Michael Levin, former United States Secret Service & Deputy Director, US Department of Homeland Security, is now CEO for the Centre for Information Security Awareness, helping organisations induce security into their organisation to create a culture of security. He emphasises that social engineering aspect: “This is one of the things that we educate companies and employees on. It’s not just the phishing email, it’s the different ways employees can be socially engineered. It could be over the phone, it could be in person, it could be through social media. You have to come up with mechanisms and reminders for the employees in the organisation on a daily basis to be on the lookout”.

This all paints a depressing picture. If we cannot offer cheer, we can at least offer advice:

  • Forget the old idea that hackers favor low hanging fruit means they are lazy. As Michael Levin says: “what is the first thing that a smart car burglar should do? Check the door handle to see if it’s unlocked. Many hackers are doing very good reconnaissance, finding all the open windows on our networks.” They are not only educated, they are highly motivated. For most employees security is a secondary issue, for hackers it’s their job.
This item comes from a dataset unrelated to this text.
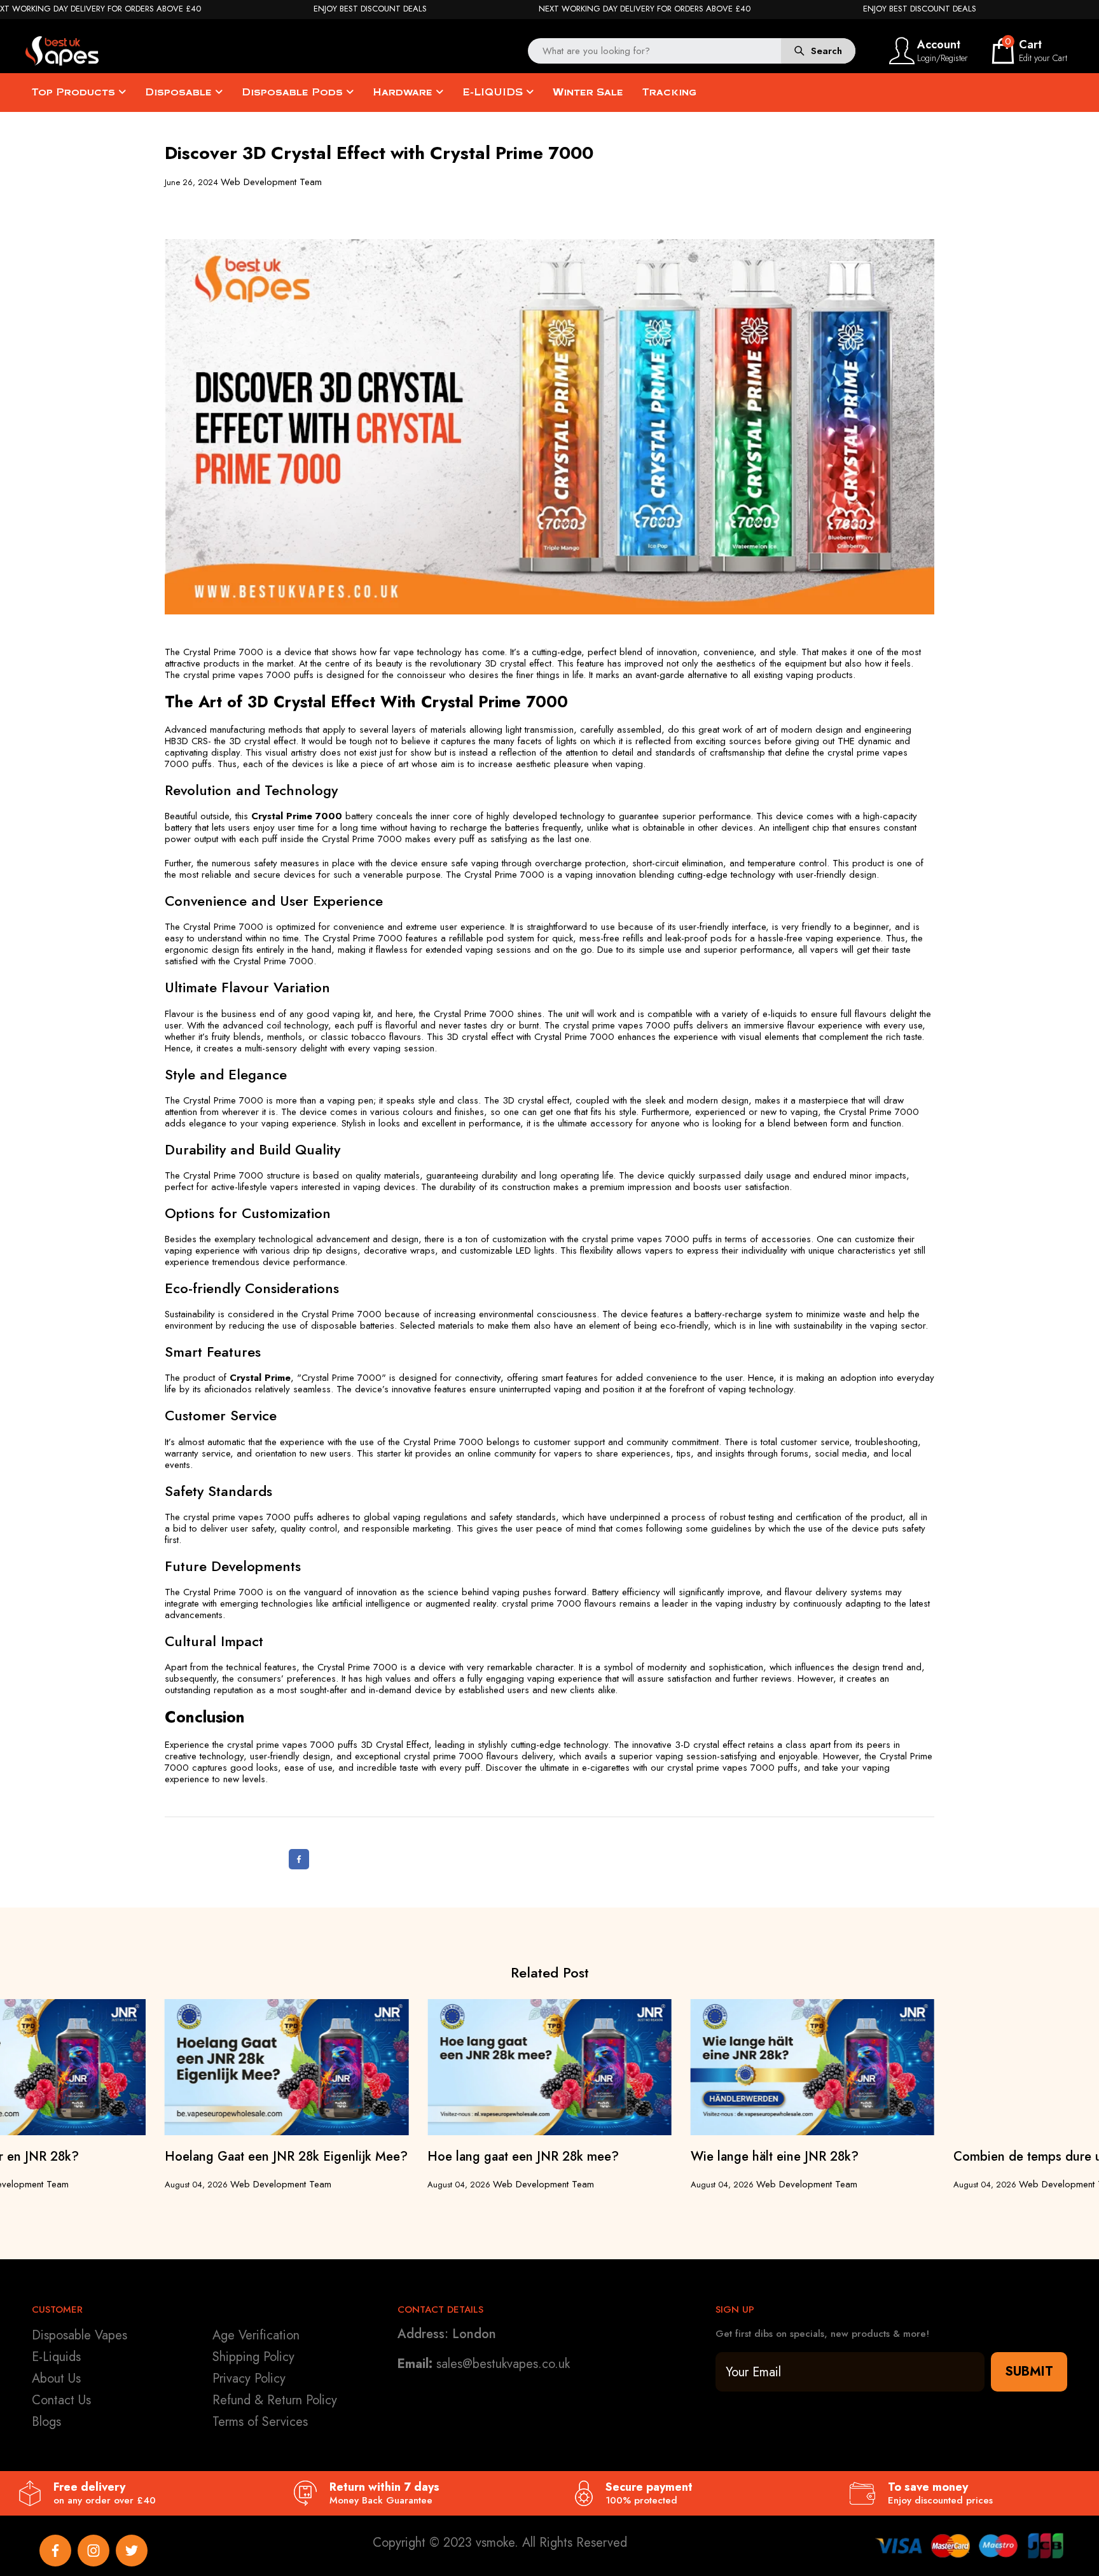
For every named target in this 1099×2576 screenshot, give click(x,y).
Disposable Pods (294, 92)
  • Think about the relationship between your social media and your business. One company CEO tweeted to his friends that he was heading to Beijing for a few days. A few days later, his CFO got an email – purportedly from him, saying he’d been arrested by the Chinese government and needed money. They sent the money because there was enough detail on social media to make it credible.
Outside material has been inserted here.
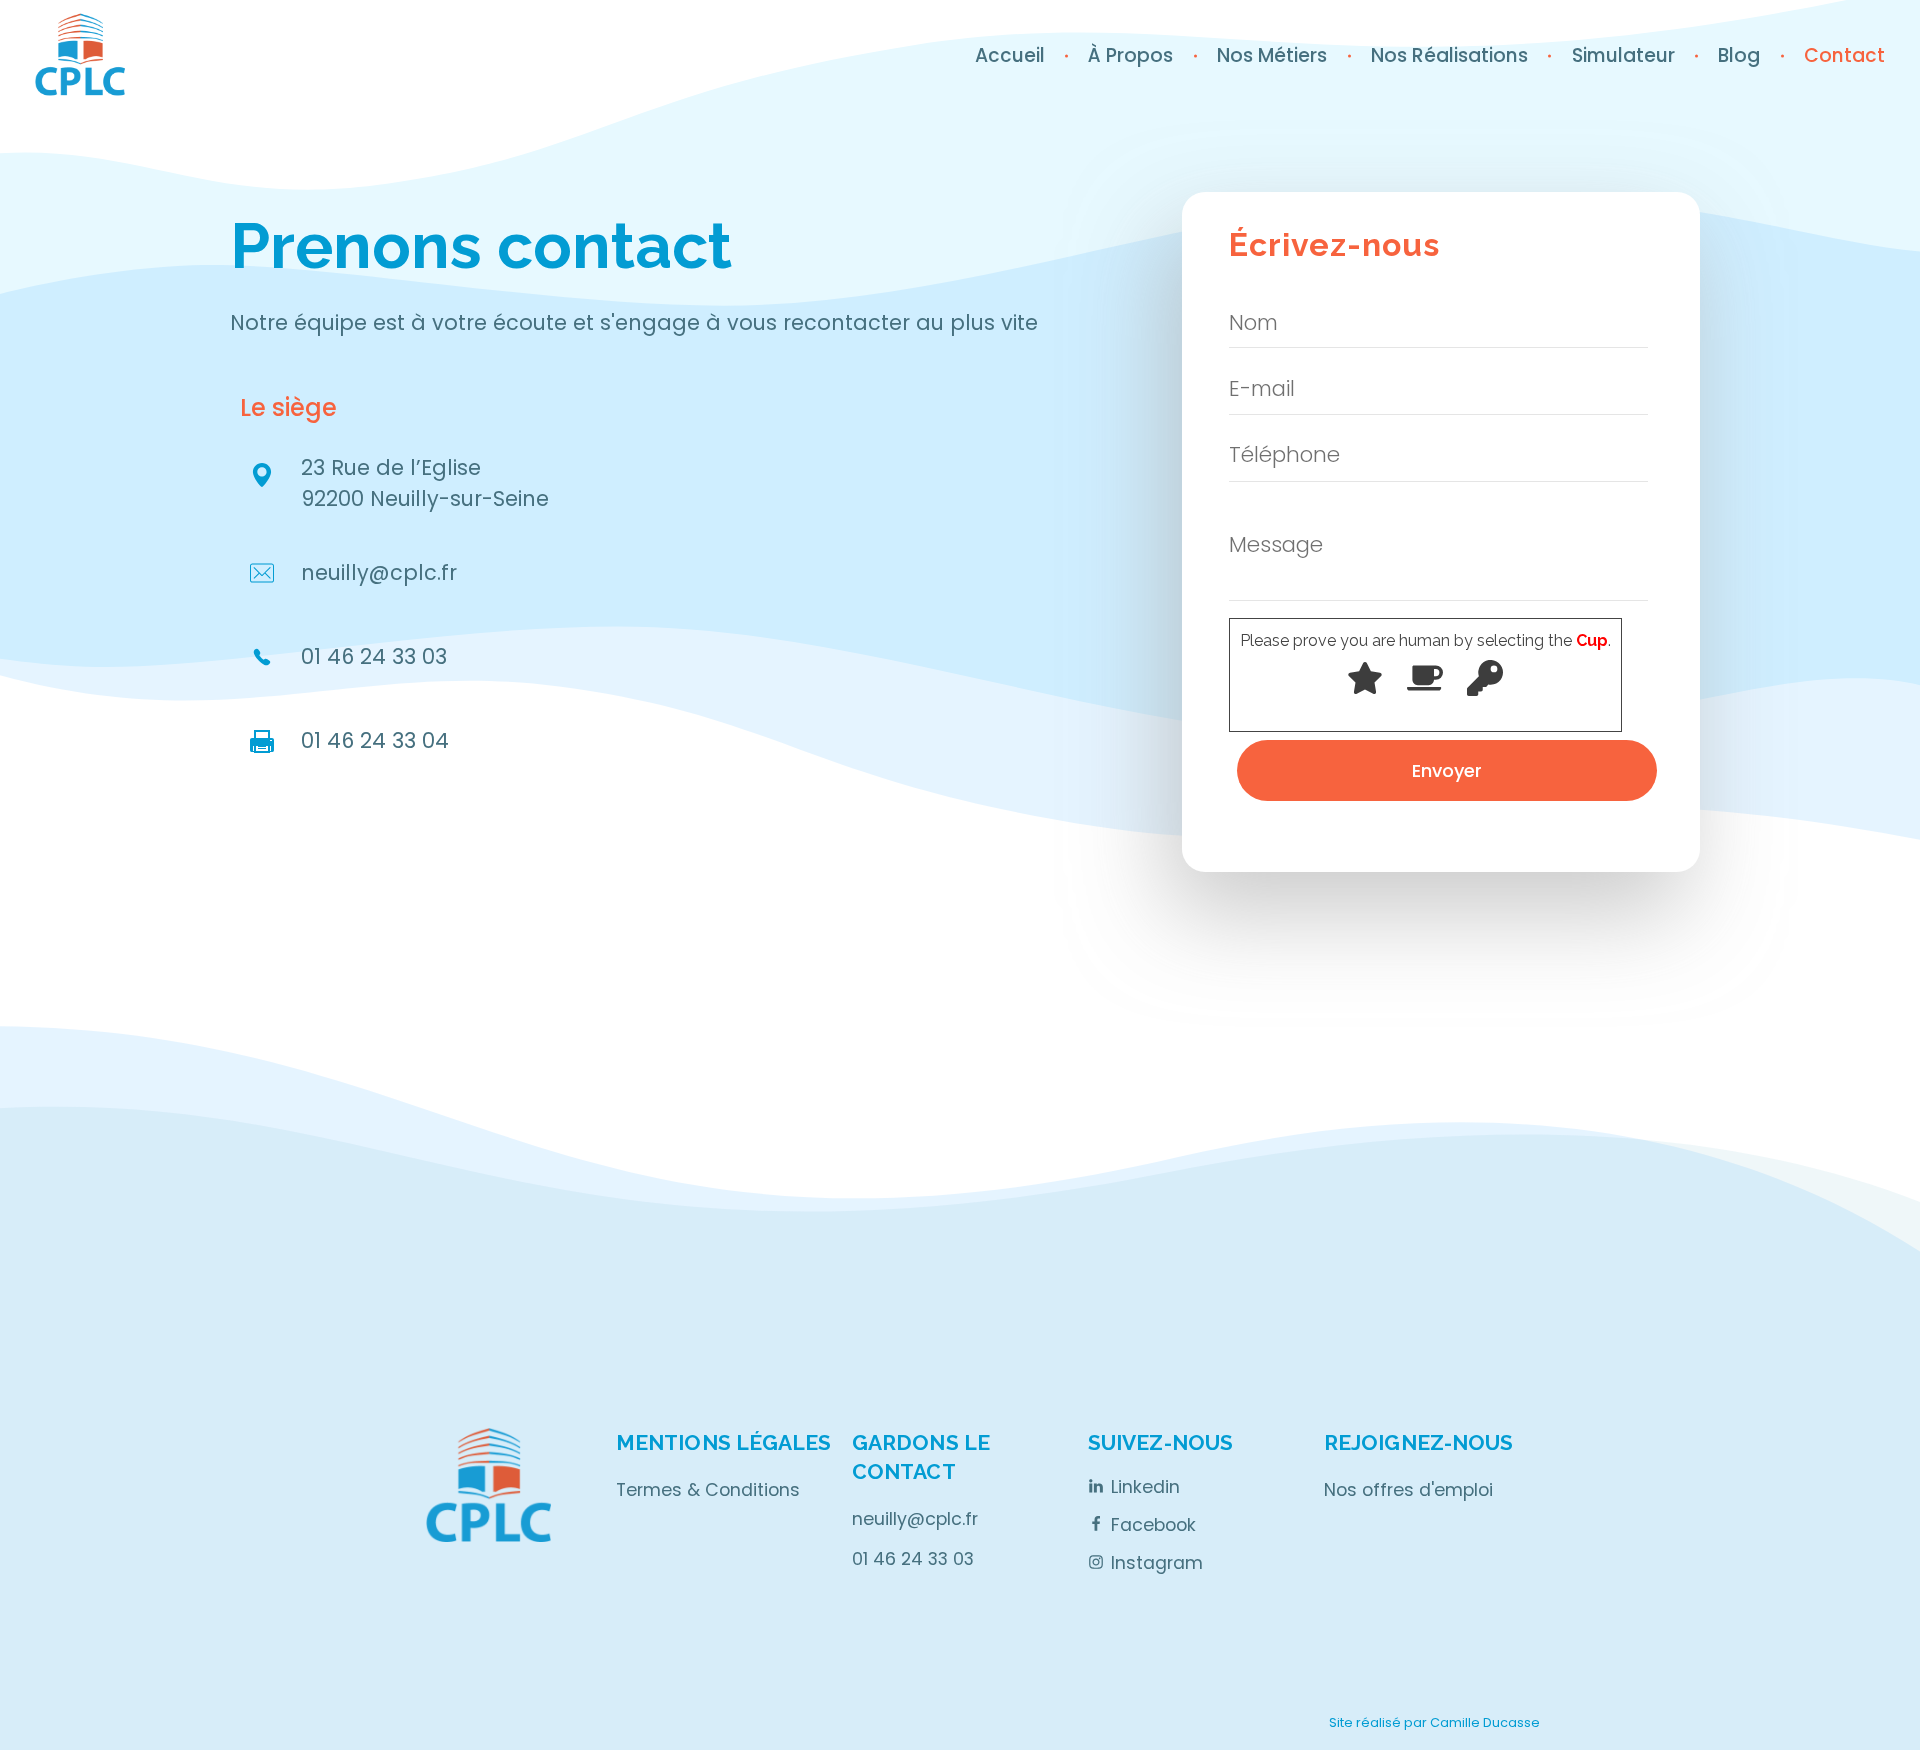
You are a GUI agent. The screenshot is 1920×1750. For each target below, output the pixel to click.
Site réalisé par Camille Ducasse (1434, 1722)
  • Be suspicious if given any sense of urgency. As Levin says: “Nine times out of 10, it forces people to make decisions very quickly and it often results in a fraud.” If a message is saying “hurry, hurry”, don’t just click. Phone and check, or go to the original website.
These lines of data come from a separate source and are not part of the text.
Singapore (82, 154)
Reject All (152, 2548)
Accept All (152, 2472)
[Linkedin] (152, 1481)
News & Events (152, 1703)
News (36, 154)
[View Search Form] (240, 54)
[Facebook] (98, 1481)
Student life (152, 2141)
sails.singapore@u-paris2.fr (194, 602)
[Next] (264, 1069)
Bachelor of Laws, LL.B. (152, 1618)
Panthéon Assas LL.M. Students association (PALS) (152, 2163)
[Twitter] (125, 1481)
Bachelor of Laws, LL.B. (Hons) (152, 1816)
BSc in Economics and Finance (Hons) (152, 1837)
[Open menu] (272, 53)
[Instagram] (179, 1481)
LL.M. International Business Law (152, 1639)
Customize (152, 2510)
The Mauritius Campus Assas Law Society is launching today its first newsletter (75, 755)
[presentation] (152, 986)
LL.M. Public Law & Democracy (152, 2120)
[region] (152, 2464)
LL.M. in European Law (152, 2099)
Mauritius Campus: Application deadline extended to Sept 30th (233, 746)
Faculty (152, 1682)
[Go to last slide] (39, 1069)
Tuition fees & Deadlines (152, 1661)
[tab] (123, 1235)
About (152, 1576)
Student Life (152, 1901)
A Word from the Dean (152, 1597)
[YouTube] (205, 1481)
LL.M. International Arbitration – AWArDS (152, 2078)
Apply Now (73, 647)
  • “Support an open culture about cyber threats” says Tom Edwards. If employers are too scared of the boss to confess to clicking on a phishing e-mail, then the company is in trouble. Michael Levin agrees: “There should be some way for them to come out and let the organization know they might have done something wrong without being penalized.”
  • If your security thinking is focused only on technology, you will be thinking mechanically. Think instead about the human factors, the hacker’s motivation and the victim’s weak points, and you will have a much broader view of the battlefield.